▶ **Excerpt**
▼
More global laws exist governing the trade in bananas and coffee than there are for the trade of guns and ammunition. Yet around the world, the arms trade has profound direct and indirect impacts on human rights and development. In Latin American and the Caribbean (LAC), homicides have on average increased from 19.9 per 100,000 people in 2003 to 32.6 per 100,000 in 2008. At the heart of the violence are firearms, with 70% of the killings in the Caribbean being committed with firearms, one of the highest rates in the world.
 
Armed violence and the arms trade have a significant impact on development and the chances of any one country reaching the MDGs. In practice, every single MDG is undermined by armed violence; death by armed violence leave families without income, schools are closed, health care is overburdened and access to food is impeded. In 2008, for example, only half the children displaced by armed violence in Colombia were enrolled in school, and less than half of displaced adults had completed primary school.
▲
▶ **Written exercise 1**
Using the passage on the arms trade, explain why armed violence undermines every single MDG.
▶ **Written exercise 2**
Please set down the passage on the arms trade from "Armed violence and" down to "completed primary school.", word for word.
▶ **Written exercise 3**
Resume the passage on the arms trade and development, picking up after its final sentence.

▶ **Collected material**
▼
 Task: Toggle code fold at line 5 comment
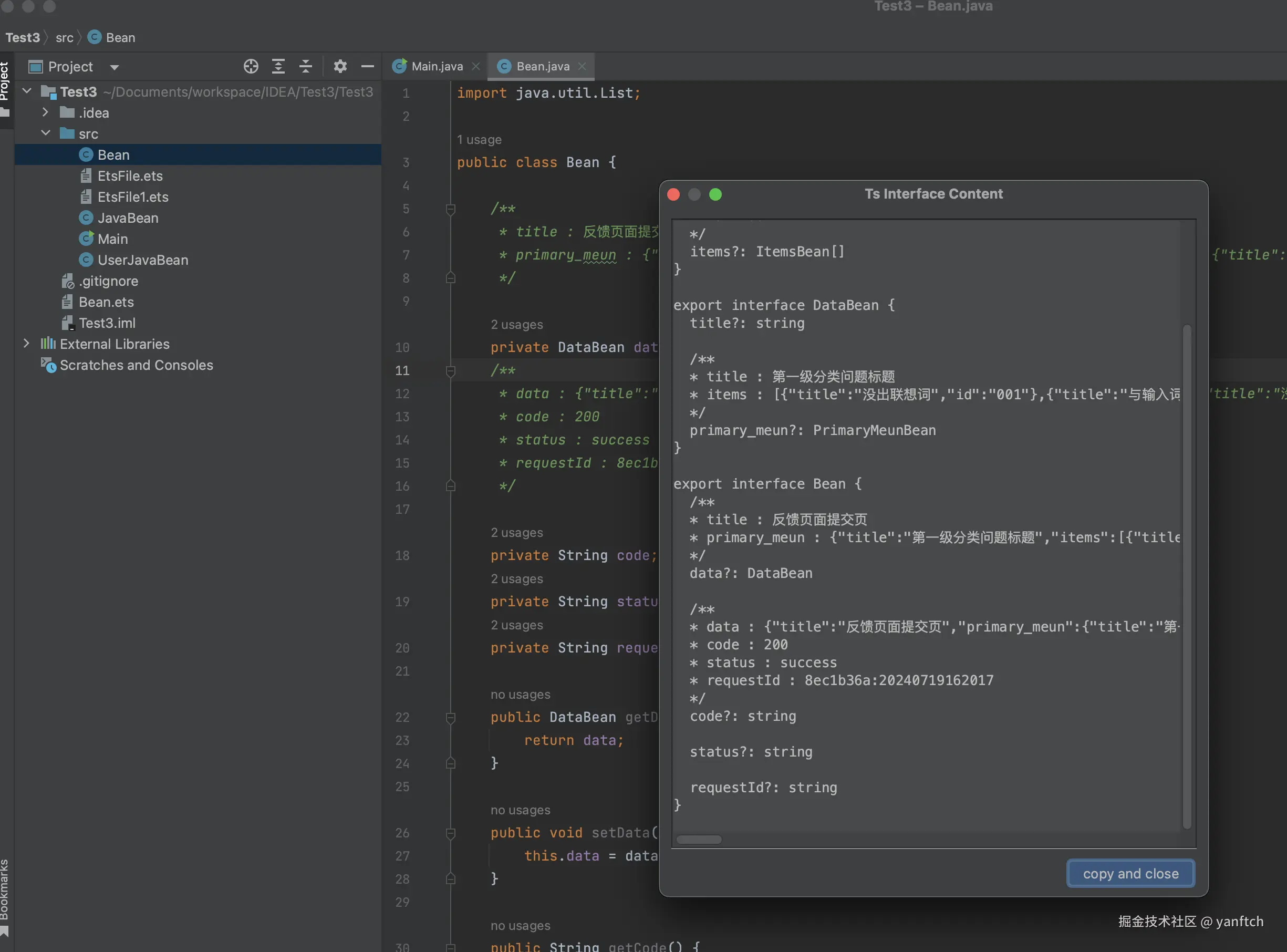451,209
▲
▶ **Exercise result 1**
Deaths from armed violence leave families without income. The violence also closes schools, overburdens health care and impedes access to food.

▶ **Exercise result 2**
Armed violence and the arms trade have a significant impact on development and the chances of any one country reaching the MDGs. In practice, every single MDG is undermined by armed violence; death by armed violence leave families without income, schools are closed, health care is overburdened and access to food is impeded. In 2008, for example, only half the children displaced by armed violence in Colombia were enrolled in school, and less than half of displaced adults had completed primary school.

▶ **Exercise result 3**
The Arms Trade Treaty. In July 2012, UN Member States came together to address the lack of a global framework regulating the trade in conventional arms by negotiating a long-awaited arms trade treaty (ATT), which would require States Parties to assess the risk of any individual arms trade exacerbating conflict or of gravely violating international humanitarian and human rights law. The negotiation process was interrupted when the United States and Russia declared there wasn’t enough time to address all the remaining issues before the end of negotiations, thereby postponing them.The process for adoption of an ATT will continue in March 2013, renewing hopes that the ATT will become a reality.
 
Private Sector Gap. International law has been understood to apply to sovereign States, establishing them as the primary actors responsible for providing security and protecting of human rights. Yet in practice, not only States hold responsibility for the out-of control arms trade. The private sectors’ role is monumental.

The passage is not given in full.